When poet Patrick Kavanagh was asked about a fitting memorial, he mentioned "just a bench somewhere nice". There you have it ... complete with a musing poet. Raglan Road is not too far away either.
,Brendan Behan was a gifted writer, a sharp wit, a great drinker and a convicted terrorist fondly remembered for his observation that if he was tried and sentenced to death in absence, the authorities might as well go ahead with the execution in his absence. A fitting memorial to him was erected on the Royal Canal, near Mountjoy Prison one of his Dublin addresses.
This monument to poet, soldier, and patriot can be found in St. Stephen's Green, near rebels' monuments. Kettle died in France, fighting in the British Army.

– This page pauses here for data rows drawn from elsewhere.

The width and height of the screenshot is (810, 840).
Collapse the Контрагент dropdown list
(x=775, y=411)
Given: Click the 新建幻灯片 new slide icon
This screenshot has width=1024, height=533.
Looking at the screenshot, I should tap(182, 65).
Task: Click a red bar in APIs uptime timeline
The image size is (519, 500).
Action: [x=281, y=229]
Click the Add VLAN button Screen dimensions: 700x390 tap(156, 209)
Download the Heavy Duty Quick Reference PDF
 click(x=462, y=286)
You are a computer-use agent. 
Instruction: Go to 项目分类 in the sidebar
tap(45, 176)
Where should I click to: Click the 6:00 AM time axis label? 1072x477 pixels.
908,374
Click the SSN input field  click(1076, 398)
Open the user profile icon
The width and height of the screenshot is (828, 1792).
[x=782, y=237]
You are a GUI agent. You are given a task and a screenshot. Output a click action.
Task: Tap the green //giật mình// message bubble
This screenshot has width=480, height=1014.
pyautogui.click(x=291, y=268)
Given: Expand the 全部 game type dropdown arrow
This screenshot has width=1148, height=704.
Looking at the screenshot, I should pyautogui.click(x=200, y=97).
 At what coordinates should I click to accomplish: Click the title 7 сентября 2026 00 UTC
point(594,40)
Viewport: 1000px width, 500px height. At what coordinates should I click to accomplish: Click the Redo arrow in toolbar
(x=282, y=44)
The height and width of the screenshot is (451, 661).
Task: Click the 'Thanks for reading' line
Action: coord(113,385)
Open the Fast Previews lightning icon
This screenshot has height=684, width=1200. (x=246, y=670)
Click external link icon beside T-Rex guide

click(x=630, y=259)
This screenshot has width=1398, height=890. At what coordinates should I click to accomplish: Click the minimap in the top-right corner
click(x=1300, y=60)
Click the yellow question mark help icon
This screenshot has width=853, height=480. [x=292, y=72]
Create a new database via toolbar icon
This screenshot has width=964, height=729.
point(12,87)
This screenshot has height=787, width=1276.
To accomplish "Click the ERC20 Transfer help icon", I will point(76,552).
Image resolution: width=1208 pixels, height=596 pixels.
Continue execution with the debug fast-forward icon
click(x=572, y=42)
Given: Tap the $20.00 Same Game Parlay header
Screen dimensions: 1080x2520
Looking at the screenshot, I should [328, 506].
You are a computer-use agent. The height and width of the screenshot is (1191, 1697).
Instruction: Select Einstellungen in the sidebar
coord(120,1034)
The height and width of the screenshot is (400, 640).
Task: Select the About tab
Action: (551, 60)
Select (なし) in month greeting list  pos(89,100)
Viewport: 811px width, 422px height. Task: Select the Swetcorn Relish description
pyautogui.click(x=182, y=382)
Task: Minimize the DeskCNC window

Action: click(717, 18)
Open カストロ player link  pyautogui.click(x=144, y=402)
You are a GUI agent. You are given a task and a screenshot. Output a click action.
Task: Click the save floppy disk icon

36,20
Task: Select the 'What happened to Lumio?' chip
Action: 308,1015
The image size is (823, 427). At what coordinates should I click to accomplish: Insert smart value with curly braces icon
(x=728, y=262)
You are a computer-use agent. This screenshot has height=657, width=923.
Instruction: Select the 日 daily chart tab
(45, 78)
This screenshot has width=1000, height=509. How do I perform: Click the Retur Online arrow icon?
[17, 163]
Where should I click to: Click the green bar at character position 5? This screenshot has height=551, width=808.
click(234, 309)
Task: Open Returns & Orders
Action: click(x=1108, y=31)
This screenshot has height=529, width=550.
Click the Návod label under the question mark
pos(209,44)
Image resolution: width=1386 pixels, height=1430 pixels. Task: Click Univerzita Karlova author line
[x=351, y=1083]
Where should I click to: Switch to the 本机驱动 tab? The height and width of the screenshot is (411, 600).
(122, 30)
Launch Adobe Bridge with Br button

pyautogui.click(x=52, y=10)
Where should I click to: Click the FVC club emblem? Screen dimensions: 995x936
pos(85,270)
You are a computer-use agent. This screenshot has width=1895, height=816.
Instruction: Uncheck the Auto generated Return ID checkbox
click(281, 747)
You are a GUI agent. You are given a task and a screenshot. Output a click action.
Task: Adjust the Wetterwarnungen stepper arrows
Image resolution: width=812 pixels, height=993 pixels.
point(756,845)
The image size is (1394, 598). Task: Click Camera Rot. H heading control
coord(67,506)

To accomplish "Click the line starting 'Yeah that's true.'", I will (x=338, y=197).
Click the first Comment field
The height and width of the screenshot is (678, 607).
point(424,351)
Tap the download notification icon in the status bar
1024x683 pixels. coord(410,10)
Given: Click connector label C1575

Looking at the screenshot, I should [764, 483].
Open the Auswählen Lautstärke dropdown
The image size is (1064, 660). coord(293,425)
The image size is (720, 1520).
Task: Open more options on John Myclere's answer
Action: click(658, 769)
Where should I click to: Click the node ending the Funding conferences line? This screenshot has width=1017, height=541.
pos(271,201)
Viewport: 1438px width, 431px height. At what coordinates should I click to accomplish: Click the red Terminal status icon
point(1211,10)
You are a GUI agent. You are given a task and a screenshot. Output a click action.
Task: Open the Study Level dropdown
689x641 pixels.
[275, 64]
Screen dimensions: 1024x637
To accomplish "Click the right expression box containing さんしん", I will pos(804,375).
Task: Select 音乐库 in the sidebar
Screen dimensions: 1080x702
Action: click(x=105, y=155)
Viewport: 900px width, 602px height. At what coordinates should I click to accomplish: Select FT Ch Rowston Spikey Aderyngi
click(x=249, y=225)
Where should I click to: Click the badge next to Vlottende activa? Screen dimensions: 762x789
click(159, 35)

When young Setanta accidentally killed off some ferocious guard dogs, he became Cuchulainn - literally "Colin's Dog". The story of this legendary Celtic warrior is told by an impressive mural on the Setanta Centre near Trinity College. The best-known statue of Cuchulainn stands in the General Post Office showing him dead, tied to a tree, with the crows starting to pick. A fitting memorial to the last stand of the 1916 rebels.
The Children of Lir
The legendary "Children of Lir" were chosen for the Garden of Remembrance, representing Ireland in its struggle towards freedom. They are portrayed at the moment of losing their freedom (and human form), but this is a minor detail.
One of the most impressive monuments in Dublin is the Victims group in Archbishop Ryan Park (Merrion Square), though it's open to interpretation as to what is actually shown. The monument to all victims of war certainly makes no easy viewing.
If heroically dying is not your thing, why not watch a movie in the "Screen" cinema near Trinity College instead? You will be guided to your seat by "Mister Screen" a fully uniformed cinema usher with the necessary hand-torch. The charming caricature in front of the cinema (usually showing more "arty" films) is a Dublin must-see.